Я продолжал сидеть. Откуда в ней это? Неужели действительно характер предопределен и является такой данностью, которая никак не корригируется?
— Послушайте, — сказал я, — вы закрыты в себе, так очень трудно жить… Нельзя никому не верить… Нельзя всех подозревать… Нас пускают в этот мир ненадолго, зачем бежать радости?
— Мы не бежим, — Оля вытерла щеки. — Она бежит нас… И совестно говорить о радости человеку, у которого забрали мать… Самого честного человека, маму…
— Ее задержали, — поправил я ее. — Забирали в тридцатых… И в сороковых, и в пятидесятых тоже… Я не следователь, Ольга Леонардовна, я сыщик. Я только ищу людей, которых подозревают в преступлениях… Я не имею права говорить вам всего, что знаю, но скажите: какие драгоценности есть в доме Глафиры Анатольевны?
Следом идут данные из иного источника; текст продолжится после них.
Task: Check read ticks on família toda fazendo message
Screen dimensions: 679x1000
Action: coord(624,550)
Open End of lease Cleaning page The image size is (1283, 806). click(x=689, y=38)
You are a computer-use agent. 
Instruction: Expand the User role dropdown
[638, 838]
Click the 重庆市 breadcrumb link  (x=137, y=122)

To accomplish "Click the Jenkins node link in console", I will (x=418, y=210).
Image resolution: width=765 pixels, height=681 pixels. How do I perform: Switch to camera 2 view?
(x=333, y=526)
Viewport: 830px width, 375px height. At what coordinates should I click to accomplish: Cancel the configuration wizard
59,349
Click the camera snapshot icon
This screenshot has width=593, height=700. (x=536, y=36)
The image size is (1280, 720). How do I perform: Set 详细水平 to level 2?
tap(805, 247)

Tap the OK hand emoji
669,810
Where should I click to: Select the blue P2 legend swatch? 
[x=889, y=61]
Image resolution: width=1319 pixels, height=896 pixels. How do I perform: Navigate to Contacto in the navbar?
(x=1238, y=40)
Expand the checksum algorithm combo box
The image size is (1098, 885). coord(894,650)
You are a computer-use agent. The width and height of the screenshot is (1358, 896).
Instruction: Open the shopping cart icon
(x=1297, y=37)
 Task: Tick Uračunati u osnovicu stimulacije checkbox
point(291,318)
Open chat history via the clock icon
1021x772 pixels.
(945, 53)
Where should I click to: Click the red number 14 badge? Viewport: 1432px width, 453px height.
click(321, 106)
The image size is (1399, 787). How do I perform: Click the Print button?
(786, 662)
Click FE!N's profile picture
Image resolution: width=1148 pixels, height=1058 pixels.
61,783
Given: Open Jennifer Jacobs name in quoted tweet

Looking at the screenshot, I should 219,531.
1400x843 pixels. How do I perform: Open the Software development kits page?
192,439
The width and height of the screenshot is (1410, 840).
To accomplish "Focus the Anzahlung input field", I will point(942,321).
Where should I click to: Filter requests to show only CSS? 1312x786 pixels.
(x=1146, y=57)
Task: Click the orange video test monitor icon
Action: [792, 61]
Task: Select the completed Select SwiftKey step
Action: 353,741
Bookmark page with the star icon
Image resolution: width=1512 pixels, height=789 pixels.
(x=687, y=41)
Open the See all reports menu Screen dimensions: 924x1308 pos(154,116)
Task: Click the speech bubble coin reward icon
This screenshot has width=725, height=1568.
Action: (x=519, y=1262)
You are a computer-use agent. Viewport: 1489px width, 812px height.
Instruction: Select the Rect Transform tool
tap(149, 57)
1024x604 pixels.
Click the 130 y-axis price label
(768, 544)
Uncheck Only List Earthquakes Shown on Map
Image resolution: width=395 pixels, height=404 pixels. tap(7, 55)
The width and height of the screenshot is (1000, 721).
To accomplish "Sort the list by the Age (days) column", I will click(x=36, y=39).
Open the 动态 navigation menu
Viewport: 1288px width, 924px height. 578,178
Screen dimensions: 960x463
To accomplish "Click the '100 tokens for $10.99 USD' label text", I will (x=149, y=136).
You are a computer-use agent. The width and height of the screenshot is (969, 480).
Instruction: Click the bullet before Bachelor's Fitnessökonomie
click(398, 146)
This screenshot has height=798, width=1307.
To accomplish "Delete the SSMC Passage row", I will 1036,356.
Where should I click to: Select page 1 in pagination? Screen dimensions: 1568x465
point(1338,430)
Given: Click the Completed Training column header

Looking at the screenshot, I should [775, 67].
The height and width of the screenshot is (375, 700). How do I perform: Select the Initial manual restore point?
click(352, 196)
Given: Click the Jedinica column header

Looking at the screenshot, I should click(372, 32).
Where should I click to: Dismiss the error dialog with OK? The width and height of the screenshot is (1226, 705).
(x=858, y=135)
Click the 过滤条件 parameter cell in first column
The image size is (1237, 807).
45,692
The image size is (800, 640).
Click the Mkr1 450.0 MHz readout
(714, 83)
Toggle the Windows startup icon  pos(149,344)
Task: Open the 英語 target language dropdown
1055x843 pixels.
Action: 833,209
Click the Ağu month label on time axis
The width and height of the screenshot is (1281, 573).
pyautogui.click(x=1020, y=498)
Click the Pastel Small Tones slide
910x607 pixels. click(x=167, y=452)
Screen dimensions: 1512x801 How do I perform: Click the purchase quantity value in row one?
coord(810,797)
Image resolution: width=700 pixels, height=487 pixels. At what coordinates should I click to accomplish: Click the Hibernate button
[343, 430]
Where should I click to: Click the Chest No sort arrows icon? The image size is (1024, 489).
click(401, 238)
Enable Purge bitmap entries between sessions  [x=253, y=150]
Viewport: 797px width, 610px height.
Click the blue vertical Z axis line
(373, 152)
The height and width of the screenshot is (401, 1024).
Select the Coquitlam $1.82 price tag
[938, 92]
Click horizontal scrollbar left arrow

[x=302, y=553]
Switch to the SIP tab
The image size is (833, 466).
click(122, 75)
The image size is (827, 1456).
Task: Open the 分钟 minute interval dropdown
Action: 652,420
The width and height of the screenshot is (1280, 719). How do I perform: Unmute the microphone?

— Бусы есть, — ответила она. — Из чешского граната… И серьги… Такие в Карловых Варах стоят тридцать рублей на наши деньги.
— Пойдите на кухню, — сказал я, поднявшись, — откройте полки, где хранятся крупы, высыпьте их содержимое на стол, и если там ничего не обнаружится, можете оставаться здесь…
Если бы она отказалась выполнить мою просьбу, мне пришлось бы в который раз испытать чувство глубочайшего разочарования в хомо сапиенсах… Если бы она отказалась, попытавшись скрыть испуг, беззащитно растерялась, я бы понял, что она в деле. Однако Оля посмотрела на меня с презрительным недоумением и вышла на кухню. Я слышал, как она открыла дверцу — почему-то у всех наших кухонных гарнитуров прежде всего отваливаются дверки, — достала банки, стеклянно громыхнула ими. Потом я услышал, как посыпалось зерно, скорее всего гречка, а потом тяжело выпали металлические предметы, точнее — металл с камнем, я отличу этот звук от всех других…
…Оля вернулась в комнату неслышно. В левой вытянутой руке лежали два массивных кольца, судя по всему, платина или белое золото, изумруд и два крупных бриллианта…
— Вот, — сказала она глухо и впервые посмотрела на меня глазами, в которых ощущалась осознанная, устремленная во что-то мысль. — Возьмите.
— Это как понимать? Дарите, что ль?
— Я бы отдала все, что есть в этой квартире, спаси вы маму…
— Не заставляйте меня отвечать вам резкостью… Вы участвовали в составлении письма?